Senin, 23 Februari 2009

Rahim Cinta

ini kali yang tak terhitung ketika berbicara dan menulis harus terus menerus mengambil tema tentang cinta. mungkin memang cinta demikian uniknya hingga ia terus menerus hidup dan ada dalam ingat orang-orang sesuai dengan zaman yang mereka lalui. karena begitu unik ia kerap menimbulkan kebingungan yang meresah, menabrak-nabrak logika dan membuat pemiliknya terjerembab dalam arus yang pelik dan terjal.

ini bukan pula kali pertama aku mendengar gelisahnya, tatkala ia bercerita tentang cintanya yang berakhir tidak happy ending. dan seperti kali-kali sebelumnya, sebagai orang yang tak begitu memahami cinta ( cinta dalam pandanganku berbeda dengan bercinta) memandangnya sudah merupakan jawaban yang sakral, manik matanya yang hitam berkedip-kedip, sambil mendendang mengayun buah hati yang katanya lahir dari benih cinta. yang umurnya belum genap 60 hari tersebut.

> **Daftar Tugas**:
- A) Tuliskan kembali bagian kutipan mulai dari "Senin, 23 Februari" sampai "60 hari tersebut." tanpa mengubah satu kata pun.
- B) Menurut kutipan, berapa umur buah hati yang sedang diayun?
Materi di bawah ini tidak berperan dalam hal ini.

> **Data Tercatat**:

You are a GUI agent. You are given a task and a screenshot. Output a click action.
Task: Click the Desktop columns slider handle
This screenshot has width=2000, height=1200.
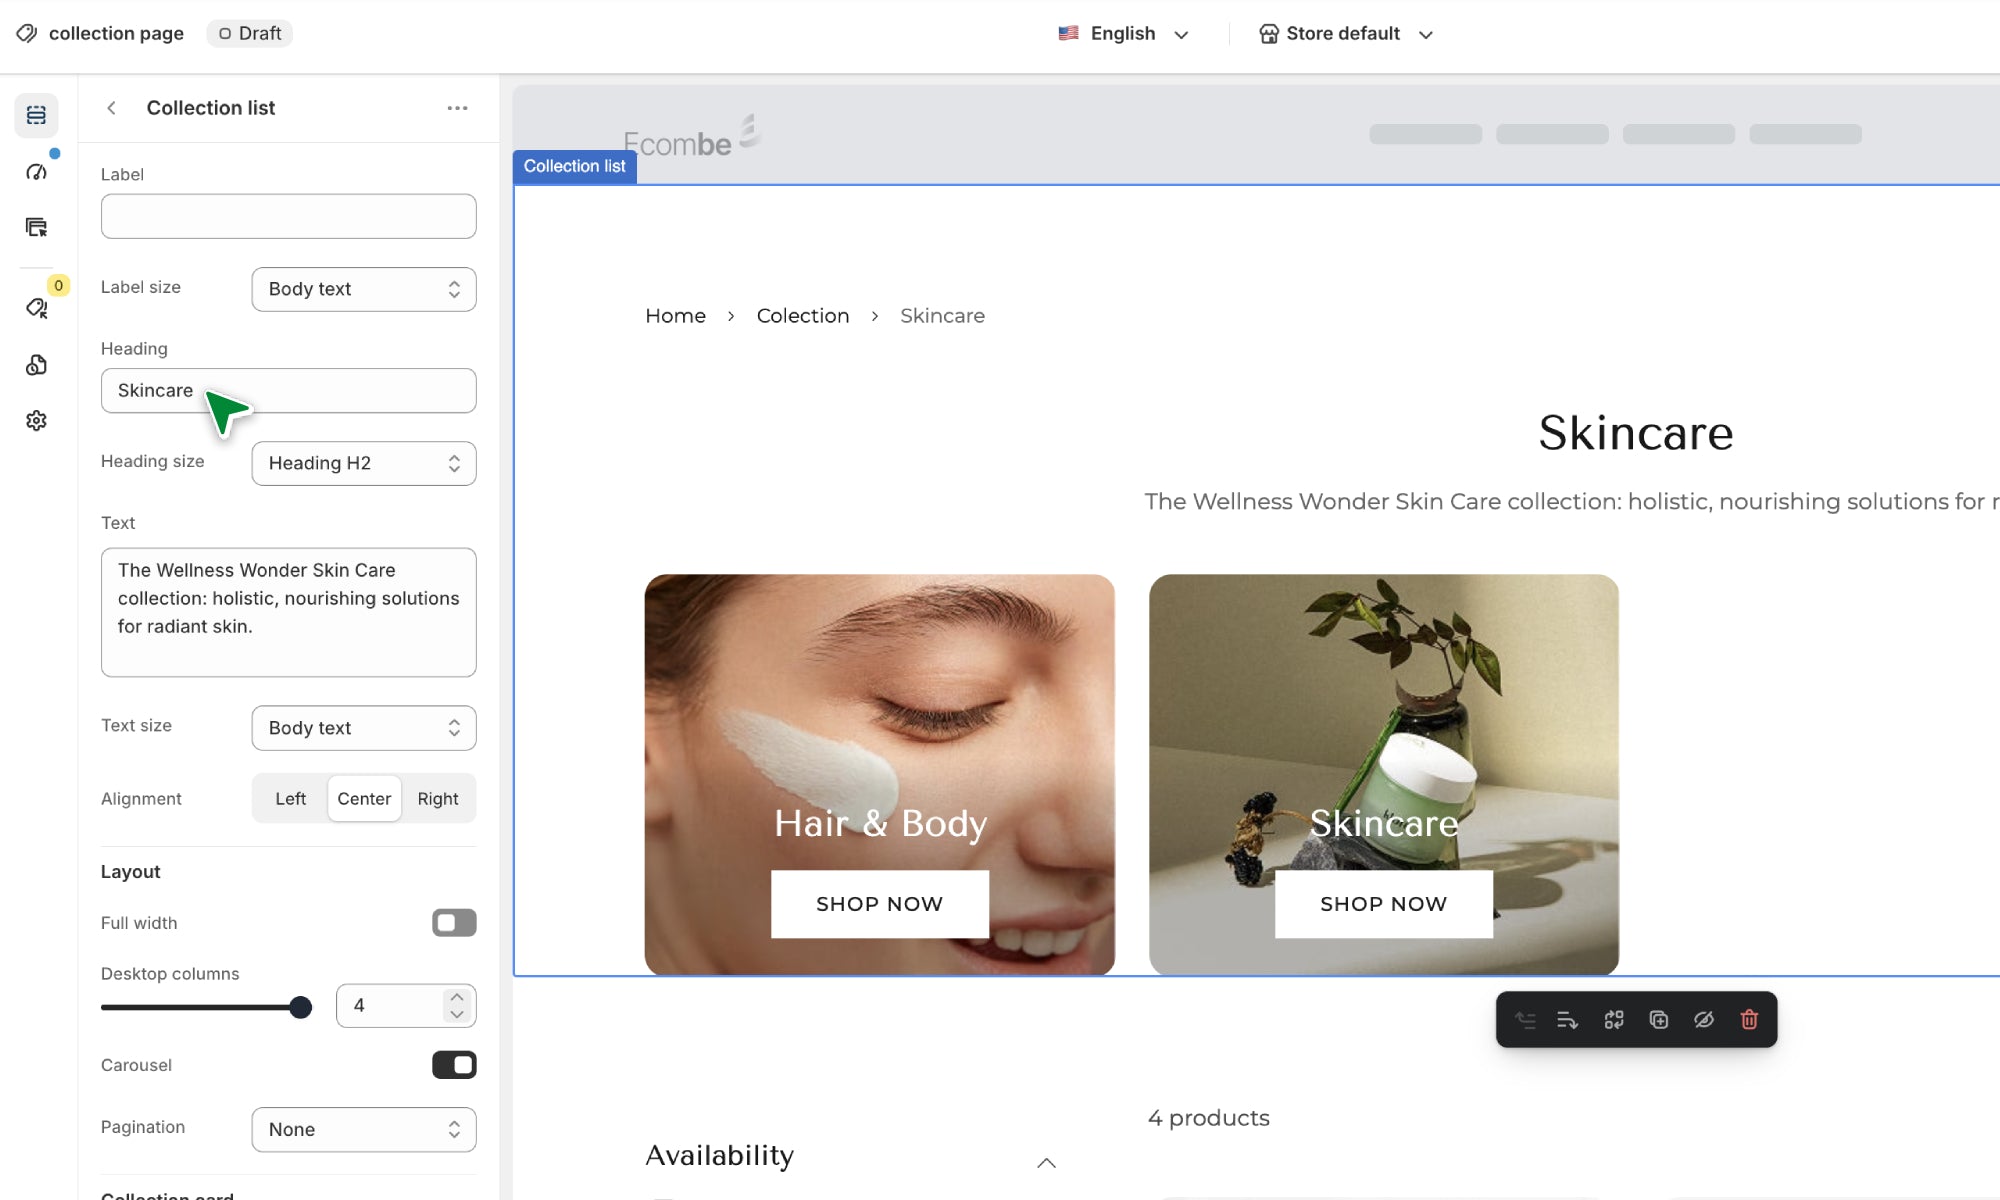click(x=300, y=1007)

> **Kumpulan Jawaban**:
- A)
Senin, 23 Februari 2009

Rahim Cinta

ini kali yang tak terhitung ketika berbicara dan menulis harus terus menerus mengambil tema tentang cinta. mungkin memang cinta demikian uniknya hingga ia terus menerus hidup dan ada dalam ingat orang-orang sesuai dengan zaman yang mereka lalui. karena begitu unik ia kerap menimbulkan kebingungan yang meresah, menabrak-nabrak logika dan membuat pemiliknya terjerembab dalam arus yang pelik dan terjal.

ini bukan pula kali pertama aku mendengar gelisahnya, tatkala ia bercerita tentang cintanya yang berakhir tidak happy ending. dan seperti kali-kali sebelumnya, sebagai orang yang tak begitu memahami cinta ( cinta dalam pandanganku berbeda dengan bercinta) memandangnya sudah merupakan jawaban yang sakral, manik matanya yang hitam berkedip-kedip, sambil mendendang mengayun buah hati yang katanya lahir dari benih cinta. yang umurnya belum genap 60 hari tersebut.

- B) Umurnya belum genap 60 hari.